## DESCRIPTION OF THE TASK
Select each of the rows below that contains the string "perform", and copy those rows in full.

## DATA TO PROCESS
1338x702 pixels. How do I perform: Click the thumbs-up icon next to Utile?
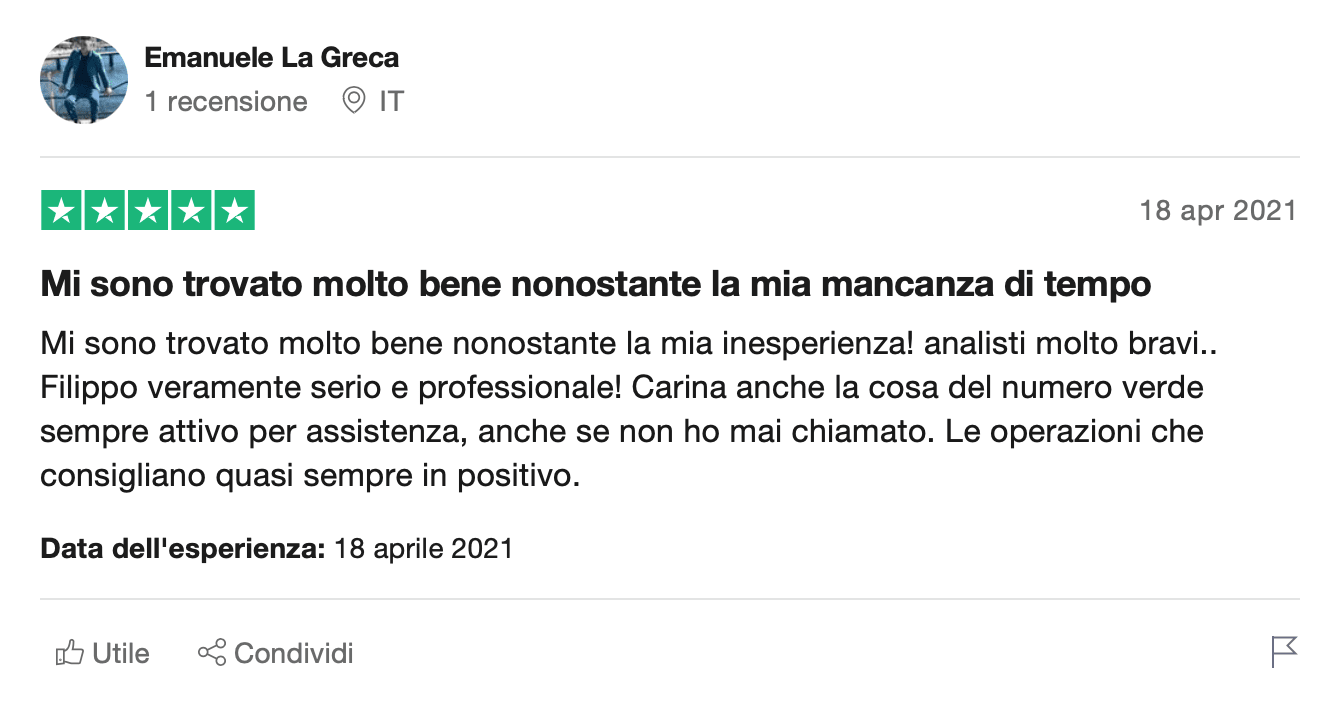pyautogui.click(x=69, y=654)
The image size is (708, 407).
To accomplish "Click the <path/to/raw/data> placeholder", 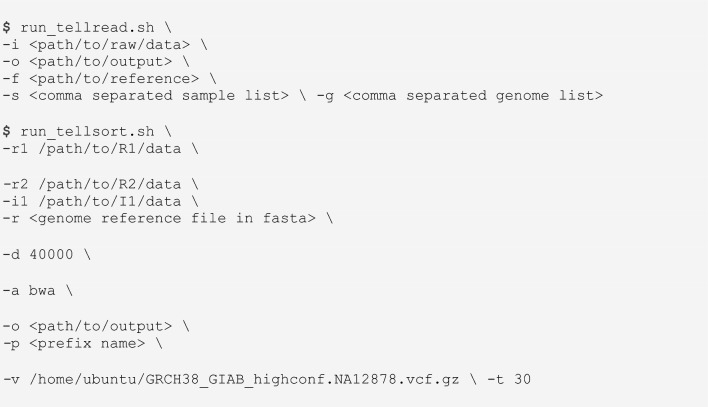I will tap(110, 45).
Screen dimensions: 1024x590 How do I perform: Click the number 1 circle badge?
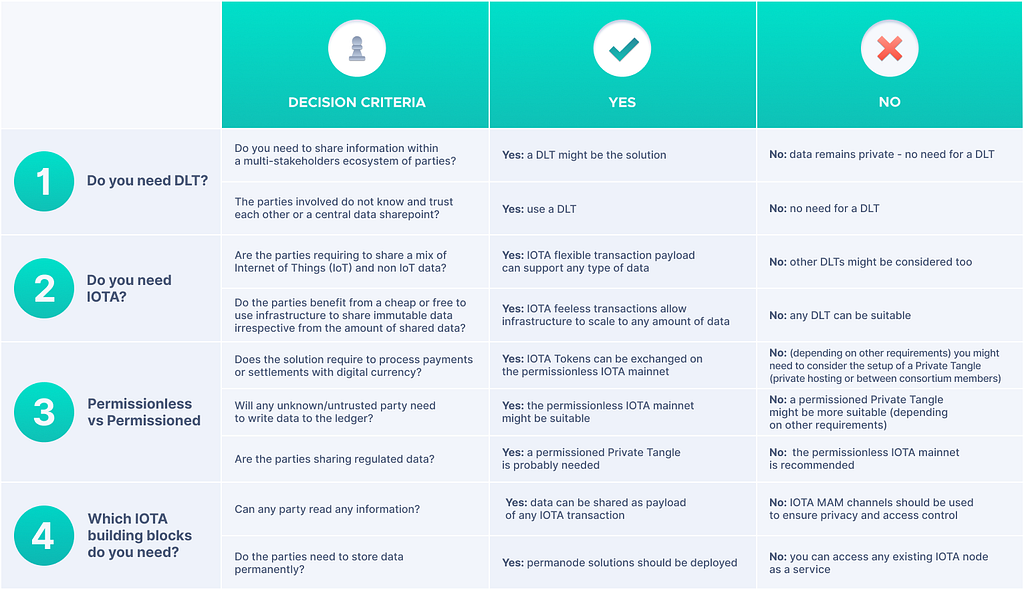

## RESPONSE TO THIS TASK
1338x702 pixels. How do I perform: Click the thumbs-up icon next to Utile?
Screen dimensions: 1024x590 How do I perform: Click the number 1 circle badge?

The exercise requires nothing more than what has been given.